*** GIVEN RECORDS Section Begins ***
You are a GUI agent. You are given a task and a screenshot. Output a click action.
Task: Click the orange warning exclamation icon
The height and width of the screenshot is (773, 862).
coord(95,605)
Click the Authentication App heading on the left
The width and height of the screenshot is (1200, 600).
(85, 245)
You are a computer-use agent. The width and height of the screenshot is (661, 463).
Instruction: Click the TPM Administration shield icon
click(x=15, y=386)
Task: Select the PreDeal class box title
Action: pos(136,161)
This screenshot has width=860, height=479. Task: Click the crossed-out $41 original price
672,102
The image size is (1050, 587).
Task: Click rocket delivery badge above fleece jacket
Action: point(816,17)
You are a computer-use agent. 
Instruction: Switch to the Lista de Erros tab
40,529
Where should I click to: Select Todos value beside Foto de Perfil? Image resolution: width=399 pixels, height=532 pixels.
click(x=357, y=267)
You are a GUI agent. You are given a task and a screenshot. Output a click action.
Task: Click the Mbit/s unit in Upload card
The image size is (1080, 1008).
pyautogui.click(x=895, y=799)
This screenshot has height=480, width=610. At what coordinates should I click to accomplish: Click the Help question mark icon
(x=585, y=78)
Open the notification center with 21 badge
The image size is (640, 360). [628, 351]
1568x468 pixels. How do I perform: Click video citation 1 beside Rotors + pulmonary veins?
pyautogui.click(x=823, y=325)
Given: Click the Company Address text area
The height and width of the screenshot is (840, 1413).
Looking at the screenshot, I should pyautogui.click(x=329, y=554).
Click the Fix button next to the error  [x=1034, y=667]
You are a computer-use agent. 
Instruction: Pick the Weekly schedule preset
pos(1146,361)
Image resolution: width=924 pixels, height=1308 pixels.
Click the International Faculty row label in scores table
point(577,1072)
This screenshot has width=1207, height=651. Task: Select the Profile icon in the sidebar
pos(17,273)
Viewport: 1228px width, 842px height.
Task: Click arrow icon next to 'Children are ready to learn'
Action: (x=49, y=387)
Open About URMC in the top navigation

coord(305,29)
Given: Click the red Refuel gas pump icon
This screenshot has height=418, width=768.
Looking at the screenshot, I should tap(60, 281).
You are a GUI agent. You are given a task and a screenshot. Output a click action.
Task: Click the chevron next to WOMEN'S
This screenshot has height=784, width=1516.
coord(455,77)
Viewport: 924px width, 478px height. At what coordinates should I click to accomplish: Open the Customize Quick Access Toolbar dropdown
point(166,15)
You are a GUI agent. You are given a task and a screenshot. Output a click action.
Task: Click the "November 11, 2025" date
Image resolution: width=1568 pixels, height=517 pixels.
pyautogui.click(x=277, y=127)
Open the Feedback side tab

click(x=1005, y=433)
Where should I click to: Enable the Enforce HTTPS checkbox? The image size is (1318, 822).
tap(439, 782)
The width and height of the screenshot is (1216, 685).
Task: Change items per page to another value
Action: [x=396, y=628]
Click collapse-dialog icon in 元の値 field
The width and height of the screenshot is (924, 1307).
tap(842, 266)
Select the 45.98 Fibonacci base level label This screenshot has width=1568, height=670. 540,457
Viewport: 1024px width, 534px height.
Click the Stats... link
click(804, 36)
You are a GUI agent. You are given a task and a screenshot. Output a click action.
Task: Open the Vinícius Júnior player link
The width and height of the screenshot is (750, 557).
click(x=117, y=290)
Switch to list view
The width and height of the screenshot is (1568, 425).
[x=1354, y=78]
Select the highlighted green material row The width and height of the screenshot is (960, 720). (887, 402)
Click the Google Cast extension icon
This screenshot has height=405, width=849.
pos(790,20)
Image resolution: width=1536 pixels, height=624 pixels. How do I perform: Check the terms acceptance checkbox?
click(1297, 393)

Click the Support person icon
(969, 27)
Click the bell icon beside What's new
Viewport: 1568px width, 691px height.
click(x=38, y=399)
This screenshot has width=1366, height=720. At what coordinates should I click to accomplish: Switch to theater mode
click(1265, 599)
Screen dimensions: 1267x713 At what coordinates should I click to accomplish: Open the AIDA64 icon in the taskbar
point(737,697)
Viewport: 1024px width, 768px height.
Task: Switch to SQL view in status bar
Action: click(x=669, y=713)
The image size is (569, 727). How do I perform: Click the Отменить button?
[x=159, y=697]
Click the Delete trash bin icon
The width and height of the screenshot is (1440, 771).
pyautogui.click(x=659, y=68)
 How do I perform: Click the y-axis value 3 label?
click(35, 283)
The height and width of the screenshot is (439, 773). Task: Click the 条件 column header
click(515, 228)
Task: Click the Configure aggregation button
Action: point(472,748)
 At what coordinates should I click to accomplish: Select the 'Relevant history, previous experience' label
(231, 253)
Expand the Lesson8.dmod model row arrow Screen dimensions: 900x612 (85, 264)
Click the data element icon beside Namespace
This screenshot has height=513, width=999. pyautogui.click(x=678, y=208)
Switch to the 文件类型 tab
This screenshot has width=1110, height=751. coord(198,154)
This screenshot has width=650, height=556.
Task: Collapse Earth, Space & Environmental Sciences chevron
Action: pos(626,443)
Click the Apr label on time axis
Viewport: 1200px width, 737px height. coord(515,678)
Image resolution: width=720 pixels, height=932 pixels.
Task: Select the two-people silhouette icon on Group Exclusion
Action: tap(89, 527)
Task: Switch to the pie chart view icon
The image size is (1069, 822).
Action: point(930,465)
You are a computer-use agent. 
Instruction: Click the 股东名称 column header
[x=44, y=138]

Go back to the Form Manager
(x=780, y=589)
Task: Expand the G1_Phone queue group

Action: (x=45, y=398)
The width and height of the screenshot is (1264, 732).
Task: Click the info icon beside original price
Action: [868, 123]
*** GIVEN RECORDS Section Ends ***
PROBLEM DETAILS: Write out all the entries exactly.

RESULT:
You are a GUI agent. You are given a task and a screenshot. Output a click action.
Task: Click the orange warning exclamation icon
The height and width of the screenshot is (773, 862).
coord(95,605)
Click the Authentication App heading on the left
The width and height of the screenshot is (1200, 600).
(85, 245)
You are a computer-use agent. The width and height of the screenshot is (661, 463).
Instruction: Click the TPM Administration shield icon
click(x=15, y=386)
Task: Select the PreDeal class box title
Action: pos(136,161)
This screenshot has width=860, height=479. Task: Click the crossed-out $41 original price
672,102
The image size is (1050, 587).
Task: Click rocket delivery badge above fleece jacket
Action: point(816,17)
You are a computer-use agent. 
Instruction: Switch to the Lista de Erros tab
40,529
Where should I click to: Select Todos value beside Foto de Perfil? Image resolution: width=399 pixels, height=532 pixels.
click(x=357, y=267)
You are a GUI agent. You are given a task and a screenshot. Output a click action.
Task: Click the Mbit/s unit in Upload card
The image size is (1080, 1008).
pyautogui.click(x=895, y=799)
This screenshot has height=480, width=610. At what coordinates should I click to accomplish: Click the Help question mark icon
(x=585, y=78)
Open the notification center with 21 badge
The image size is (640, 360). [628, 351]
1568x468 pixels. How do I perform: Click video citation 1 beside Rotors + pulmonary veins?
pyautogui.click(x=823, y=325)
Given: Click the Company Address text area
The height and width of the screenshot is (840, 1413).
Looking at the screenshot, I should pyautogui.click(x=329, y=554).
Click the Fix button next to the error  [x=1034, y=667]
You are a computer-use agent. 
Instruction: Pick the Weekly schedule preset
pos(1146,361)
Image resolution: width=924 pixels, height=1308 pixels.
Click the International Faculty row label in scores table
point(577,1072)
This screenshot has width=1207, height=651. Task: Select the Profile icon in the sidebar
pos(17,273)
Viewport: 1228px width, 842px height.
Task: Click arrow icon next to 'Children are ready to learn'
Action: (x=49, y=387)
Open About URMC in the top navigation

coord(305,29)
Given: Click the red Refuel gas pump icon
This screenshot has height=418, width=768.
Looking at the screenshot, I should tap(60, 281).
You are a GUI agent. You are given a task and a screenshot. Output a click action.
Task: Click the chevron next to WOMEN'S
This screenshot has height=784, width=1516.
coord(455,77)
Viewport: 924px width, 478px height. At what coordinates should I click to accomplish: Open the Customize Quick Access Toolbar dropdown
point(166,15)
You are a GUI agent. You are given a task and a screenshot. Output a click action.
Task: Click the "November 11, 2025" date
Image resolution: width=1568 pixels, height=517 pixels.
pyautogui.click(x=277, y=127)
Open the Feedback side tab

click(x=1005, y=433)
Where should I click to: Enable the Enforce HTTPS checkbox? The image size is (1318, 822).
tap(439, 782)
The width and height of the screenshot is (1216, 685).
Task: Change items per page to another value
Action: [x=396, y=628]
Click collapse-dialog icon in 元の値 field
The width and height of the screenshot is (924, 1307).
tap(842, 266)
Select the 45.98 Fibonacci base level label This screenshot has width=1568, height=670. 540,457
Viewport: 1024px width, 534px height.
Click the Stats... link
click(804, 36)
You are a GUI agent. You are given a task and a screenshot. Output a click action.
Task: Open the Vinícius Júnior player link
The width and height of the screenshot is (750, 557).
click(x=117, y=290)
Switch to list view
The width and height of the screenshot is (1568, 425).
[x=1354, y=78]
Select the highlighted green material row The width and height of the screenshot is (960, 720). (887, 402)
Click the Google Cast extension icon
This screenshot has height=405, width=849.
pos(790,20)
Image resolution: width=1536 pixels, height=624 pixels. How do I perform: Check the terms acceptance checkbox?
click(1297, 393)

Click the Support person icon
(969, 27)
Click the bell icon beside What's new
Viewport: 1568px width, 691px height.
click(x=38, y=399)
This screenshot has width=1366, height=720. At what coordinates should I click to accomplish: Switch to theater mode
click(1265, 599)
Screen dimensions: 1267x713 At what coordinates should I click to accomplish: Open the AIDA64 icon in the taskbar
point(737,697)
Viewport: 1024px width, 768px height.
Task: Switch to SQL view in status bar
Action: click(x=669, y=713)
The image size is (569, 727). How do I perform: Click the Отменить button?
[x=159, y=697]
Click the Delete trash bin icon
The width and height of the screenshot is (1440, 771).
pyautogui.click(x=659, y=68)
 How do I perform: Click the y-axis value 3 label?
click(35, 283)
The height and width of the screenshot is (439, 773). Task: Click the 条件 column header
click(515, 228)
Task: Click the Configure aggregation button
Action: point(472,748)
 At what coordinates should I click to accomplish: Select the 'Relevant history, previous experience' label
(231, 253)
Expand the Lesson8.dmod model row arrow Screen dimensions: 900x612 (85, 264)
Click the data element icon beside Namespace
This screenshot has height=513, width=999. pyautogui.click(x=678, y=208)
Switch to the 文件类型 tab
This screenshot has width=1110, height=751. coord(198,154)
This screenshot has width=650, height=556.
Task: Collapse Earth, Space & Environmental Sciences chevron
Action: pos(626,443)
Click the Apr label on time axis
Viewport: 1200px width, 737px height. coord(515,678)
Image resolution: width=720 pixels, height=932 pixels.
Task: Select the two-people silhouette icon on Group Exclusion
Action: tap(89, 527)
Task: Switch to the pie chart view icon
The image size is (1069, 822).
Action: point(930,465)
You are a computer-use agent. 
Instruction: Click the 股东名称 column header
[x=44, y=138]

Go back to the Form Manager
(x=780, y=589)
Task: Expand the G1_Phone queue group

Action: (x=45, y=398)
The width and height of the screenshot is (1264, 732).
Task: Click the info icon beside original price
Action: [868, 123]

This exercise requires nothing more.